- _TESTO_:
○ ○ ○
A Gianni Borgna, nel 2005 Assessore alle Politiche Culturali del Comune di Roma, si deve un accorato ricordo di Pasolini, sottratto ad ogni sospetto di reazionarismo nella sua implacabile indignazione contro la società consumistica italiana. Lo scritto di Borgna apparve nel catalogo edito da Silvana editoriale che accompagnò la mostra Pasolini e Roma, promossa dal Comune capitolino e dalla Soprintendenza ai Beni Culturali al Museo di Roma in Trastevere (21 ottobre – 22 gennaio 2006)

 

«Così non si può andare avanti. Bisognerà tornare indietro, e ricominciare daccapo. Perché i nostri figli non siano educati dai borghesi, perché le nostre case non siano costruite dai borghesi, perché le nostre anime non siano tentate dai borghesi».
○ ○ ○
- _DATI FORNITI_:
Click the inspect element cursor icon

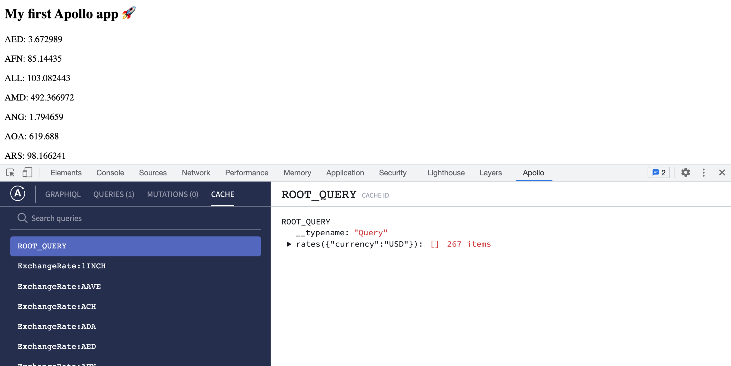click(11, 173)
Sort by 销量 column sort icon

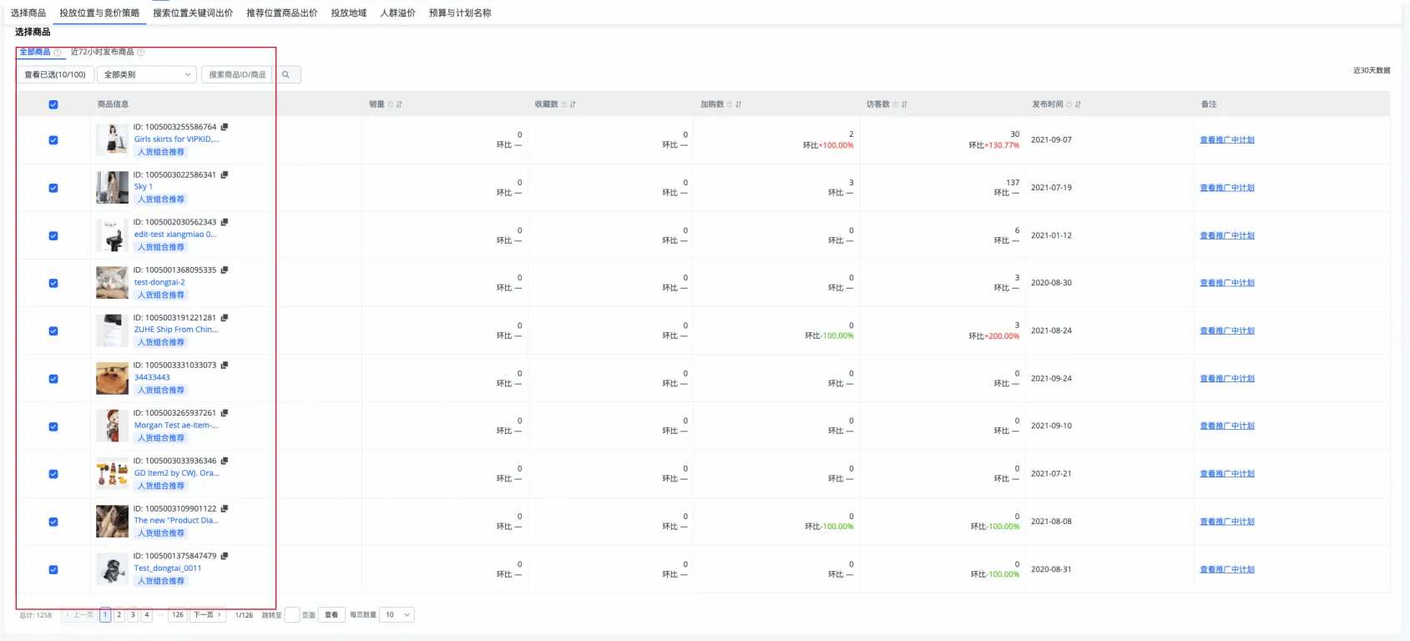399,104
○ ○ ○
Secondo il testo, in quale museo si tenne la mostra Pasolini e Roma?

- _RISPOSTA SVOLTA_: Al Museo di Roma in Trastevere.